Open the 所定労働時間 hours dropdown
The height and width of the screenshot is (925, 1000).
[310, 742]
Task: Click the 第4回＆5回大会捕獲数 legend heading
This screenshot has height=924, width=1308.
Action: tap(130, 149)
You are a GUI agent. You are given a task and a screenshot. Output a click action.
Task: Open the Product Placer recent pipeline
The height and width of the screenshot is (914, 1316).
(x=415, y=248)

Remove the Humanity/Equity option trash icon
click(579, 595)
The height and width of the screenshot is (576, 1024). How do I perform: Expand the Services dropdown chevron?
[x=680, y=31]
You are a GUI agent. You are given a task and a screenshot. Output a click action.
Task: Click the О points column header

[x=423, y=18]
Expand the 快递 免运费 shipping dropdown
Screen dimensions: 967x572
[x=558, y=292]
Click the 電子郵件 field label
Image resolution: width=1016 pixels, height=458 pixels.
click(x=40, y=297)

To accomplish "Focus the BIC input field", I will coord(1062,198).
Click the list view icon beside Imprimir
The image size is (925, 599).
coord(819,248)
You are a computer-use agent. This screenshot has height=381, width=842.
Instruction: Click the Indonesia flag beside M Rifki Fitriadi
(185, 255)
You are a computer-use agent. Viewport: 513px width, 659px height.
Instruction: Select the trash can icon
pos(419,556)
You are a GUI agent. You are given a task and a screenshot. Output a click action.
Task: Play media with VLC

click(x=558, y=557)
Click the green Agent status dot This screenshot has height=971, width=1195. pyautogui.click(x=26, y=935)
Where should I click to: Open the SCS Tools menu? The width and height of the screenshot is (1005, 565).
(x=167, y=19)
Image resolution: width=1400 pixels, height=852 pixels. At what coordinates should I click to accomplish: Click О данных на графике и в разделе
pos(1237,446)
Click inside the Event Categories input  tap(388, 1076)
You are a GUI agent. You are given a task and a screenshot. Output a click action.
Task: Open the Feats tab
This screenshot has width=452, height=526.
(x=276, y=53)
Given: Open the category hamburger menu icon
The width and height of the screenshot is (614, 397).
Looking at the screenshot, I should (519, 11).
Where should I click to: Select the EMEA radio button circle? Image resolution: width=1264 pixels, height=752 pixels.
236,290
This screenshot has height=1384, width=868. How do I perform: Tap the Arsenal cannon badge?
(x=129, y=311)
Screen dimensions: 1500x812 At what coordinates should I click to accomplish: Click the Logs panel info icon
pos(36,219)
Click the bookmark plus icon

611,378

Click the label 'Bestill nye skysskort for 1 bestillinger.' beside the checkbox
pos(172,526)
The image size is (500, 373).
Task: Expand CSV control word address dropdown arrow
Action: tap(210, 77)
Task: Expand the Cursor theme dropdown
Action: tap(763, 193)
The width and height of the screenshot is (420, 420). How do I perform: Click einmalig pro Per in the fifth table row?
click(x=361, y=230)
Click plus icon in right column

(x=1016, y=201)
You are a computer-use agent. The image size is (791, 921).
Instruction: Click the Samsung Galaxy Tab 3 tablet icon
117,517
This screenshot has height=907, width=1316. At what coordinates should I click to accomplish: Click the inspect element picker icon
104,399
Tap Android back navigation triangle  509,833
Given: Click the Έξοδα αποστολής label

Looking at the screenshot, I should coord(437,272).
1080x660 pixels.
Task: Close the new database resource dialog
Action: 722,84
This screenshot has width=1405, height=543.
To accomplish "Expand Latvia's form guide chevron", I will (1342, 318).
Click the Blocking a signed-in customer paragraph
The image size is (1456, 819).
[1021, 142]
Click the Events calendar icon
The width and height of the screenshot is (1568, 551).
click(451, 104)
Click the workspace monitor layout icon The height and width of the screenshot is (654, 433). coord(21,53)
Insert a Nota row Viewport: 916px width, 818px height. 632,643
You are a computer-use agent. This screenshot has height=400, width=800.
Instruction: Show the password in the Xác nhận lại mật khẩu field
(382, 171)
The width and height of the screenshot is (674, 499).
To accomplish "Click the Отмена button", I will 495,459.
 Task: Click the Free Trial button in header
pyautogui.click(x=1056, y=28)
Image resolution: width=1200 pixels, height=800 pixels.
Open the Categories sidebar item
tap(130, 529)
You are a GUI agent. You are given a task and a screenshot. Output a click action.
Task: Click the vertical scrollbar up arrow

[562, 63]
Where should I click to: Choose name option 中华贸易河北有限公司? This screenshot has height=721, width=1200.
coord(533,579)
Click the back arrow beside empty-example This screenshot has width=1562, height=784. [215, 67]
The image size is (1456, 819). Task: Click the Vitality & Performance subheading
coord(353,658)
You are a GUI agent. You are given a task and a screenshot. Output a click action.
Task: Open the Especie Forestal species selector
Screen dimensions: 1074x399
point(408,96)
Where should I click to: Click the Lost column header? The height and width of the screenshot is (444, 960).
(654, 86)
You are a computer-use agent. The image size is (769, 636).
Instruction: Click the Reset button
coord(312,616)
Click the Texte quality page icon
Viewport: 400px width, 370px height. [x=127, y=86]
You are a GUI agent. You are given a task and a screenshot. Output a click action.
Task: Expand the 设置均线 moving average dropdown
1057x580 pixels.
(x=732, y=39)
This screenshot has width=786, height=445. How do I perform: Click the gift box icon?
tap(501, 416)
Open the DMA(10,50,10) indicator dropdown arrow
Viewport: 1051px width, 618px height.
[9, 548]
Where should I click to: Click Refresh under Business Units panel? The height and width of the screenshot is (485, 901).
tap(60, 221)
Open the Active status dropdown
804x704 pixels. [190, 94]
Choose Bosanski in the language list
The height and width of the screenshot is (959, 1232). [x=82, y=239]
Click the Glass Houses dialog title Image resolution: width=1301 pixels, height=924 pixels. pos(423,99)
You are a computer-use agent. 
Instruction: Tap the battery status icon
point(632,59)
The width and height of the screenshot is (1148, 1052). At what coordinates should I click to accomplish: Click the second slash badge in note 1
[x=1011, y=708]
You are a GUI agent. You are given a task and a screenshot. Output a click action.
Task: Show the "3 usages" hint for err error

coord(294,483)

# # #

What is needed ▸ If a line in the entries above contains "back", report it.

The answer ▸
Tap Android back navigation triangle  509,833
Click the back arrow beside empty-example This screenshot has width=1562, height=784. [215, 67]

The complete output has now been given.